For At-Large Council
WHEN PHIL Mendelson first ran in the 1998 Democratic primary for an at-large seat on the D.C. Council, he was among four contenders whom we endorsed in a 10-candidate field. He eked out a 17 percent plurality in that contest. We endorsed two of his opponents in the 1998 general election but endorsed Mr. Mendelson for reelection in 2002. We said that he'd shown a tendency to make tasks look more difficult than they are but that he had established a record of credible service. We retrace this history of lukewarm support because in his quest for a third term on the council, we find ourselves unable to work up any more enthusiasm for Phil Mendelson. Unfortunately, his opponent, A. Scott Bolden, excites us even less.
Mr. Mendelson's current term on the council has been disappointing, especially his stewardship of the Judiciary Committee, of which he is chairman. His oversight of D.C. Fire and Emergency Services, the Department of Corrections and the D.C. police department has been timid, and his committee leadership indecisive. His performance on open-government legislation was a study in irresolution. He helped sabotage two committee mark-ups of that legislation (strongly supported by The Post); then reversed course and voted to report the bill to the council; and then voted to recommit the bill to committee. That's not a profile in political courage.
On the other hand, Mr. Mendelson can be credited with initiating action on campaign committee reforms, and he has a good record on civil liberties, consumer and environmental issues -- though we disagree on Klingle Road; he wants to keep it closed. He deserves praise for guiding to passage significant gay rights legislation such as the Domestic Partnership Equality Act.
Mr. Bolden's style is the opposite of Mr. Mendelson's.
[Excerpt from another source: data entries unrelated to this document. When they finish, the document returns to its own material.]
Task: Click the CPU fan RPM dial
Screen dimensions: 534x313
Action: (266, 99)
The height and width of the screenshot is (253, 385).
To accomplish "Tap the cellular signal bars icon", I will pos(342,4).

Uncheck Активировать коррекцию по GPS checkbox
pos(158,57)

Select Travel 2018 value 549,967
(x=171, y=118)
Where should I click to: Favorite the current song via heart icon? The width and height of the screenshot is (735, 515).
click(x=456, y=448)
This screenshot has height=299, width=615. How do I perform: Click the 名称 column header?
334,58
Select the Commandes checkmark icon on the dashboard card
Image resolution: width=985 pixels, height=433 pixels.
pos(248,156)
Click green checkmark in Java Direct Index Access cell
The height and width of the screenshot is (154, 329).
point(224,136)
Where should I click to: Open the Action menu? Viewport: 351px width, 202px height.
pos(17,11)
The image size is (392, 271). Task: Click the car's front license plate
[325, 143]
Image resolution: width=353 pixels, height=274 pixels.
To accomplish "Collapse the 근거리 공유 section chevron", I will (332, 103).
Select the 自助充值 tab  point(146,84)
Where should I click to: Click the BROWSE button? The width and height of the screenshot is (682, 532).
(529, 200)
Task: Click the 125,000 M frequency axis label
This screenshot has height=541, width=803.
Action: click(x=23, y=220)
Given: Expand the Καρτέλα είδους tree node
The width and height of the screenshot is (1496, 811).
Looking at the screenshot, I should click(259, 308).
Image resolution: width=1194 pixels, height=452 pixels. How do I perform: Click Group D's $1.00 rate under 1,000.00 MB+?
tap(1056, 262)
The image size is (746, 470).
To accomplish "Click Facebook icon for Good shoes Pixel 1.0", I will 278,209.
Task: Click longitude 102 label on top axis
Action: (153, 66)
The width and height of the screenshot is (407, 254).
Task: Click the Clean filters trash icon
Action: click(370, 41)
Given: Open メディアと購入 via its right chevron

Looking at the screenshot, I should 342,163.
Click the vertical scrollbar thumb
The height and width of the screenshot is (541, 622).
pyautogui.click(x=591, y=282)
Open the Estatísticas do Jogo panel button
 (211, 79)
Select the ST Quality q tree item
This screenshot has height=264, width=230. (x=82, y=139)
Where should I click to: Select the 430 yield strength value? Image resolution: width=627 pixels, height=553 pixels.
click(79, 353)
Gregarious and talkative, Scott Bolden would not be hard to miss on the dais. However, he and Mr. Mendelson are not that far apart on issues. A former president of the D.C. Chamber of Commerce and a former prosecutor in New York, Mr. Bolden has earned the support of several public-safety unions.
In some respects, however, Mr. Bolden comes across as too smooth and smart by half. Many Washingtonians were surprised to hear his voice in a campaign commercial for a New York politician in which Mr. Bolden implied that he was a New Yorker. That happened to have been around the same time his exploratory committee for the D.C. mayoral race was underway. Finding little voter interest in his mayoral quest, he switched to the battle for an at-large seat. There is also concern by some that Mr. Bolden talks out of both sides of his mouth on issues such as same-sex marriage. Those character concerns should not be treated lightly.
Democratic voters deserve a better selection. However, in the at-large council race, our choice is Phil Mendelson.